Tunceli'den gelen haber, komünist başkanın aslına rücu ettiğini gösteriyor. Tunceli'nin adını "Dersim" olarak değiştirecek kararı belediye meclisinden çıkarttırmış.
Herhâlde, Ak Parti'ye özendi. Şöyle: Ak Parti Osmanlı'ya dönüş için, "Türklerin ülkesi" anlamına gelen, Türklerin Anadolu'ya geldiğinden beri böyle kullanılan ve Millî Mücadele'den sonra yeni devletin resmî adı olan "Türkiye" adını ve rejimi "cumhuriyet"i zihinden silmek için bütün tabelalardan kaldırmaya kalkıştı, yazışmalarda bile kullanmamaya başladı.
Mısır'da çokluğu sağlamadıkları hâlde, "Türkiyye" adıyla devlet kuran Türkler (Memlûklerden bahsediyorum. Burada anlatmıştım.), Fethede ede geldikleri, çokluğu sağladıkları Anadolu-Rumeli sahasında "Türkiye" adıyla anılmaları, sonuçta, bu ismi resmen almaları, birilerinin ağrına gidiyor, iktidarı ele geçirince, Türkiye adını bırakın "Türk"ü bile silmeye kalkışıyorlar. Şuuraltlarında "Osmanlı" yatıyor ama evveline gidersek Selçuklu vardı, hatta Moğol hâkimiyetinden bile bahsedebiliriz. Ve önce, bu topraklar "Rum eli" idi... Ve "Rumeli" diye kayıtlarda hep yer etmiştir. Düşünün... Mevlâna "Celalettin-i Rumî" diye anılagelmiştir. Bir de "Türkçü" (evet Türkçü!) yazar Uzun Firdevsî'yi (1453-1512?), Şehname'nin yazarı İranlı Firdevsî'den ayırmak için "Firdevsî-i Rumî" diye anılmıştır! Ey Siyasî İslâmcılar! Gidelim mi o isme kadar?!
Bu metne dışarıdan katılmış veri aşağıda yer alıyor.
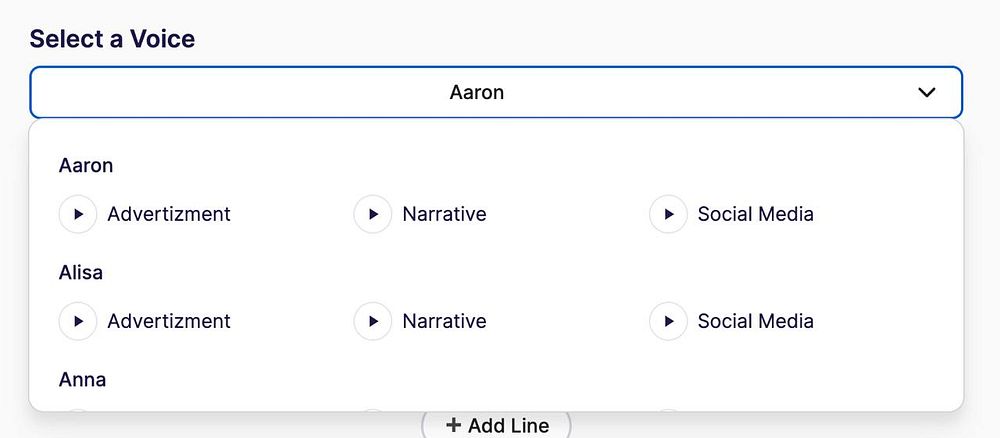Collapse the voice dropdown chevron arrow
Image resolution: width=1000 pixels, height=438 pixels.
click(x=927, y=93)
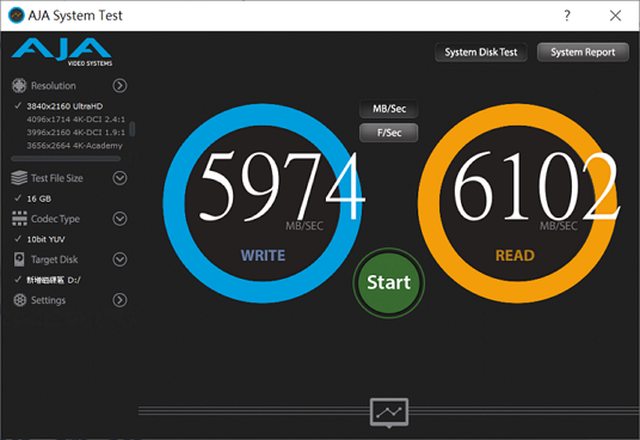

Tunceli'nin komünist başkanı da "Siyasî İslâmcılar"a özendi. "Dersim" diye şehir adı yok üstelik. Bölge adı. Sasanîlerle Bizanslılar bölgeyi kapmak için mücadele ederken, bu yöre için Farsça "Dersîm" (gümüş kapı) adı kullanılmış. İdarî yapılanmada, 25 Aralık 1935'te Mamaki köyünde, bir aşiretin adı alan Kalan adıyla yeni yerleşme yeri belirlendi ve binalar inşa edildi. Böylece Tunceli vilayeti kuruldu. Sonra Kalan'ın adı da Tunceli oldu. (Tunç çağı kalıntılarından dolayı Tunceli). İsim değişikliğinin bir öçle, bir şeyleri silmekle ilgisi yok! Silme var ama, Türkçe uyum için silme var. Millî devlet kurulunca, art niyet taşıyanların dışında, kimsenin itiraz edemeyeceği isimler tercih edilmiştir. (Biz Anadolu'ya sonradan geldik. Pek çok mekân adı Türkçeye uydurulmuştur. Arif Nihat Asya çok güzel ifade eder bunu: "'Sangaryos'u 'Sakarya' yapan / 'İkonyom'u 'Konya' yapan / Dille konuşurdum").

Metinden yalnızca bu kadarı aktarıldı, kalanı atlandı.